▼
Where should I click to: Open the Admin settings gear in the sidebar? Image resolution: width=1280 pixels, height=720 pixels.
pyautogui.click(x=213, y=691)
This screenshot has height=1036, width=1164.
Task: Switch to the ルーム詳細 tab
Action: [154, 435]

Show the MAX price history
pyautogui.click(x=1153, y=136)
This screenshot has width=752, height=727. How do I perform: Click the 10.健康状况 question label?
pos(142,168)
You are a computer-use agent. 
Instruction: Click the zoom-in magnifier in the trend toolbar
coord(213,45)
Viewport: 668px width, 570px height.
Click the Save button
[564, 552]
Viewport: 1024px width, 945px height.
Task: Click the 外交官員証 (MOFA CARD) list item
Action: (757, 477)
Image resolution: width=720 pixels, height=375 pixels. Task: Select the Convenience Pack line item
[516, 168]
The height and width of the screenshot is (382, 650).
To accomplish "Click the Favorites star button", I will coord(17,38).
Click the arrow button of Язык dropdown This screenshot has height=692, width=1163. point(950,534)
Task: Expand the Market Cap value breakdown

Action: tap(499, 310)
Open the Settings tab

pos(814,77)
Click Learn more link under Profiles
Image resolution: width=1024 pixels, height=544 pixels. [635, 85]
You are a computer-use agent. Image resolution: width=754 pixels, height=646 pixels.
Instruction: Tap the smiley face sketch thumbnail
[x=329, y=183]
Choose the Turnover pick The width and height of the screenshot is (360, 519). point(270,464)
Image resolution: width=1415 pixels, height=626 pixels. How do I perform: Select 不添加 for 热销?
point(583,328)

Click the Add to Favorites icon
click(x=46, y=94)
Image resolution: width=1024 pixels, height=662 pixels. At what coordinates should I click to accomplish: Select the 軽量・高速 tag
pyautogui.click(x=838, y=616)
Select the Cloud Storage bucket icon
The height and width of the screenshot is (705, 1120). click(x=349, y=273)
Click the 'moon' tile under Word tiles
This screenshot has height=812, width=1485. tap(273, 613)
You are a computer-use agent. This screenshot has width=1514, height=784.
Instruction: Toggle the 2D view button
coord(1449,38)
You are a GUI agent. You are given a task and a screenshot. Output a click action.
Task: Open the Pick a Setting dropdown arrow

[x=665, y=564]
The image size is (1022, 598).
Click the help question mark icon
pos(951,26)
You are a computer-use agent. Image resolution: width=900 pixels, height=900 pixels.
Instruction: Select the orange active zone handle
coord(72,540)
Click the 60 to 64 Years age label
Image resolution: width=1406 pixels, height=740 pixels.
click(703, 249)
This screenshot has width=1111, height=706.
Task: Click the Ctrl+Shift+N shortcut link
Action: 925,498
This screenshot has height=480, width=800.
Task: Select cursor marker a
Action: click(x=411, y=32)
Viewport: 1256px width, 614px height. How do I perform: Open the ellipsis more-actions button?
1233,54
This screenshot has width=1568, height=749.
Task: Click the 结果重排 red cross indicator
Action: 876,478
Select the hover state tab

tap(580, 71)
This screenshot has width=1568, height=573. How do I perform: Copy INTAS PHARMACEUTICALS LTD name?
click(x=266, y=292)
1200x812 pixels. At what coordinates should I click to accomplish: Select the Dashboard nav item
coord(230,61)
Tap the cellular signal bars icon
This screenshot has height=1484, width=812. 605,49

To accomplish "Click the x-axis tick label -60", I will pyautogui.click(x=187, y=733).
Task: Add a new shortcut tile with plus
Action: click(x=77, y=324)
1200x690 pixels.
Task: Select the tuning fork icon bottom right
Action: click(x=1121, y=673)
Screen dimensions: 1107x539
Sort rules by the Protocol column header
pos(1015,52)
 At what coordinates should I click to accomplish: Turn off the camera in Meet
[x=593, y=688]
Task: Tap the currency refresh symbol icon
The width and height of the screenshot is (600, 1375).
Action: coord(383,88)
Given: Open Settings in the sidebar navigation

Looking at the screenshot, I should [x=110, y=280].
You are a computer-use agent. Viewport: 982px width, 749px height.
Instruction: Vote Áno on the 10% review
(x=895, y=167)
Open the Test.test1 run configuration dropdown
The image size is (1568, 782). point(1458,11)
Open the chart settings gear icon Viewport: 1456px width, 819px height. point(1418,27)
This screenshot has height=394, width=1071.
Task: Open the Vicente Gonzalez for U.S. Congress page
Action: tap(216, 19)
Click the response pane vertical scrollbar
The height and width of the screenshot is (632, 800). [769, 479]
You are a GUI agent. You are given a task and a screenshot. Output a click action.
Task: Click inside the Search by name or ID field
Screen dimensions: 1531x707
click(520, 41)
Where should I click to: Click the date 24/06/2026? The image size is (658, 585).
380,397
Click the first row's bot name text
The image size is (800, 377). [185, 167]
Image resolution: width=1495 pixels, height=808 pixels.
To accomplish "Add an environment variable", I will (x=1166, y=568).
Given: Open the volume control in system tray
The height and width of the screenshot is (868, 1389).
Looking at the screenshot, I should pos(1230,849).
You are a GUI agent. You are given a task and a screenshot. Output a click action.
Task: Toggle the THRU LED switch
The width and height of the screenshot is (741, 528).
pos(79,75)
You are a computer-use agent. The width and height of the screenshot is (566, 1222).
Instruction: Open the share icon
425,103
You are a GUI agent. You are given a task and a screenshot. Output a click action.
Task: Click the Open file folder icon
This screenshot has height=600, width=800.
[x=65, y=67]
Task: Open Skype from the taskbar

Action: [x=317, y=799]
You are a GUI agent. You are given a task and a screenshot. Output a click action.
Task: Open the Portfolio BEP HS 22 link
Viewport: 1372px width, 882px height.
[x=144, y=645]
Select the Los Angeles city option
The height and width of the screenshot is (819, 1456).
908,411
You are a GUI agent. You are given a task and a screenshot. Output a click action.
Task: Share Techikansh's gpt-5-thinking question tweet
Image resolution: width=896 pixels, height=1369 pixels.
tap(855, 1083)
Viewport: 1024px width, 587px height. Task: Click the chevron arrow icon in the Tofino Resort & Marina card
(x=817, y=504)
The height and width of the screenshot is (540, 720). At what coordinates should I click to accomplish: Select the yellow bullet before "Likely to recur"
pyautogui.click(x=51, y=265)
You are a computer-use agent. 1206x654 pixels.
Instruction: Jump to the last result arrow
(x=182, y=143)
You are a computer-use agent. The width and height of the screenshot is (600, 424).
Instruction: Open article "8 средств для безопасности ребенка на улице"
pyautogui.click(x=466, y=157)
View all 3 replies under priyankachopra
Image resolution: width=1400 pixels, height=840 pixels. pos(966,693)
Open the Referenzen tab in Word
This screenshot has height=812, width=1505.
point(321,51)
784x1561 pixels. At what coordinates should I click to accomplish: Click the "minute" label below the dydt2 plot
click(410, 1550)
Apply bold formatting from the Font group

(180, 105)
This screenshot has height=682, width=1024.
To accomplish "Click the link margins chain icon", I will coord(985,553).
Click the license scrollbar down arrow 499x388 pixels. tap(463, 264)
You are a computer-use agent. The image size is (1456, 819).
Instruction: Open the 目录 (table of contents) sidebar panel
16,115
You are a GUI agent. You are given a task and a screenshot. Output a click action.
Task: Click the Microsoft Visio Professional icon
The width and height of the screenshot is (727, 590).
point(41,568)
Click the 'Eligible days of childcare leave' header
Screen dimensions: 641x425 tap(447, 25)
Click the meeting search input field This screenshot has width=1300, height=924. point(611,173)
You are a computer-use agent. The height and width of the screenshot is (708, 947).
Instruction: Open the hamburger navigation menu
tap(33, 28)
▲
● **Task goal**:
Begin with the first line of the listing above and write out each line exactly, ending with the line that contains "The height and width of the screenshot is (382, 650).".

● **Answer space**:
Where should I click to: Open the Admin settings gear in the sidebar? Image resolution: width=1280 pixels, height=720 pixels.
pyautogui.click(x=213, y=691)
This screenshot has height=1036, width=1164.
Task: Switch to the ルーム詳細 tab
Action: [154, 435]

Show the MAX price history
pyautogui.click(x=1153, y=136)
This screenshot has width=752, height=727. How do I perform: Click the 10.健康状况 question label?
pos(142,168)
You are a computer-use agent. 
Instruction: Click the zoom-in magnifier in the trend toolbar
coord(213,45)
Viewport: 668px width, 570px height.
Click the Save button
[564, 552]
Viewport: 1024px width, 945px height.
Task: Click the 外交官員証 (MOFA CARD) list item
Action: (757, 477)
Image resolution: width=720 pixels, height=375 pixels. Task: Select the Convenience Pack line item
[516, 168]
The height and width of the screenshot is (382, 650).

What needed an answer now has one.